▶ **ASSIGNMENT**
Each record must be printed exactly as given.

━━━ ENTRIES SHOWN

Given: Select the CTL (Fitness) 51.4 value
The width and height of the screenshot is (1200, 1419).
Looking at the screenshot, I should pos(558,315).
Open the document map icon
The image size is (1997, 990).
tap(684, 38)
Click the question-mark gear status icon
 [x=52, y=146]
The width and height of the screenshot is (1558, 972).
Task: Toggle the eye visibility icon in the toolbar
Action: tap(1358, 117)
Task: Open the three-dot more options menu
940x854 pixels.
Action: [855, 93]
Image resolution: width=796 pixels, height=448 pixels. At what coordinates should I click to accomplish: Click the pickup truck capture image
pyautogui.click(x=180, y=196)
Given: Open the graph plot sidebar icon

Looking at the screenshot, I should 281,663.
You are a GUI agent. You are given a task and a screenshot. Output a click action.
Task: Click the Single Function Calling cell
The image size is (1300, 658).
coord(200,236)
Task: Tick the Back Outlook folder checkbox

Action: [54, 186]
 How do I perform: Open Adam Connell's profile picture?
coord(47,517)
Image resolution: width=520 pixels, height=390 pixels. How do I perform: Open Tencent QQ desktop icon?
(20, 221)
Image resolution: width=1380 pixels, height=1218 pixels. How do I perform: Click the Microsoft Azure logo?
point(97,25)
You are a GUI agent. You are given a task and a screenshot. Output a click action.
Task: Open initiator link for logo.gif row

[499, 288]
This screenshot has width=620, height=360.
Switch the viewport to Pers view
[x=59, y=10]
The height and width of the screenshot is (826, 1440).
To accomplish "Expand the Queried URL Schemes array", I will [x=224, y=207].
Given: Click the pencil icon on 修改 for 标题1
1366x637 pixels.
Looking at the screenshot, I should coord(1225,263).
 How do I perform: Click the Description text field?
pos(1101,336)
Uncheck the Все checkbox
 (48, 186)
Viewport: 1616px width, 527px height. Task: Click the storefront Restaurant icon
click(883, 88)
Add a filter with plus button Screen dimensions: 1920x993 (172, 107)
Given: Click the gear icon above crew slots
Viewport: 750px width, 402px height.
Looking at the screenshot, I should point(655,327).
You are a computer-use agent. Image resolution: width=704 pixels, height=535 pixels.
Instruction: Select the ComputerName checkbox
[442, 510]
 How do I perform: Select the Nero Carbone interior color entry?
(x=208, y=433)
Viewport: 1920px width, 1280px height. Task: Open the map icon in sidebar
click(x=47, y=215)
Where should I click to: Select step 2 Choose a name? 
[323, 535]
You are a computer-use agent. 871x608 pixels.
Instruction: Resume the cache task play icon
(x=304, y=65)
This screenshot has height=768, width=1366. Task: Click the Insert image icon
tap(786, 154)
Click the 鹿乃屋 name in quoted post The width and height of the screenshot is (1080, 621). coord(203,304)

━━━━━━

▶ **RESULT OF THIS TASK**
Given: Select the CTL (Fitness) 51.4 value
The width and height of the screenshot is (1200, 1419).
Looking at the screenshot, I should pos(558,315).
Open the document map icon
The image size is (1997, 990).
tap(684, 38)
Click the question-mark gear status icon
 [x=52, y=146]
The width and height of the screenshot is (1558, 972).
Task: Toggle the eye visibility icon in the toolbar
Action: tap(1358, 117)
Task: Open the three-dot more options menu
940x854 pixels.
Action: [855, 93]
Image resolution: width=796 pixels, height=448 pixels. At what coordinates should I click to accomplish: Click the pickup truck capture image
pyautogui.click(x=180, y=196)
Given: Open the graph plot sidebar icon

Looking at the screenshot, I should 281,663.
You are a GUI agent. You are given a task and a screenshot. Output a click action.
Task: Click the Single Function Calling cell
The image size is (1300, 658).
coord(200,236)
Task: Tick the Back Outlook folder checkbox

Action: [54, 186]
 How do I perform: Open Adam Connell's profile picture?
coord(47,517)
Image resolution: width=520 pixels, height=390 pixels. How do I perform: Open Tencent QQ desktop icon?
(20, 221)
Image resolution: width=1380 pixels, height=1218 pixels. How do I perform: Click the Microsoft Azure logo?
point(97,25)
You are a GUI agent. You are given a task and a screenshot. Output a click action.
Task: Open initiator link for logo.gif row

[499, 288]
This screenshot has width=620, height=360.
Switch the viewport to Pers view
[x=59, y=10]
The height and width of the screenshot is (826, 1440).
To accomplish "Expand the Queried URL Schemes array", I will [x=224, y=207].
Given: Click the pencil icon on 修改 for 标题1
1366x637 pixels.
Looking at the screenshot, I should coord(1225,263).
 How do I perform: Click the Description text field?
pos(1101,336)
Uncheck the Все checkbox
 (48, 186)
Viewport: 1616px width, 527px height. Task: Click the storefront Restaurant icon
click(883, 88)
Add a filter with plus button Screen dimensions: 1920x993 (172, 107)
Given: Click the gear icon above crew slots
Viewport: 750px width, 402px height.
Looking at the screenshot, I should point(655,327).
You are a computer-use agent. Image resolution: width=704 pixels, height=535 pixels.
Instruction: Select the ComputerName checkbox
[442, 510]
 How do I perform: Select the Nero Carbone interior color entry?
(x=208, y=433)
Viewport: 1920px width, 1280px height. Task: Open the map icon in sidebar
click(x=47, y=215)
Where should I click to: Select step 2 Choose a name? 
[323, 535]
You are a computer-use agent. 871x608 pixels.
Instruction: Resume the cache task play icon
(x=304, y=65)
This screenshot has height=768, width=1366. Task: Click the Insert image icon
tap(786, 154)
Click the 鹿乃屋 name in quoted post The width and height of the screenshot is (1080, 621). coord(203,304)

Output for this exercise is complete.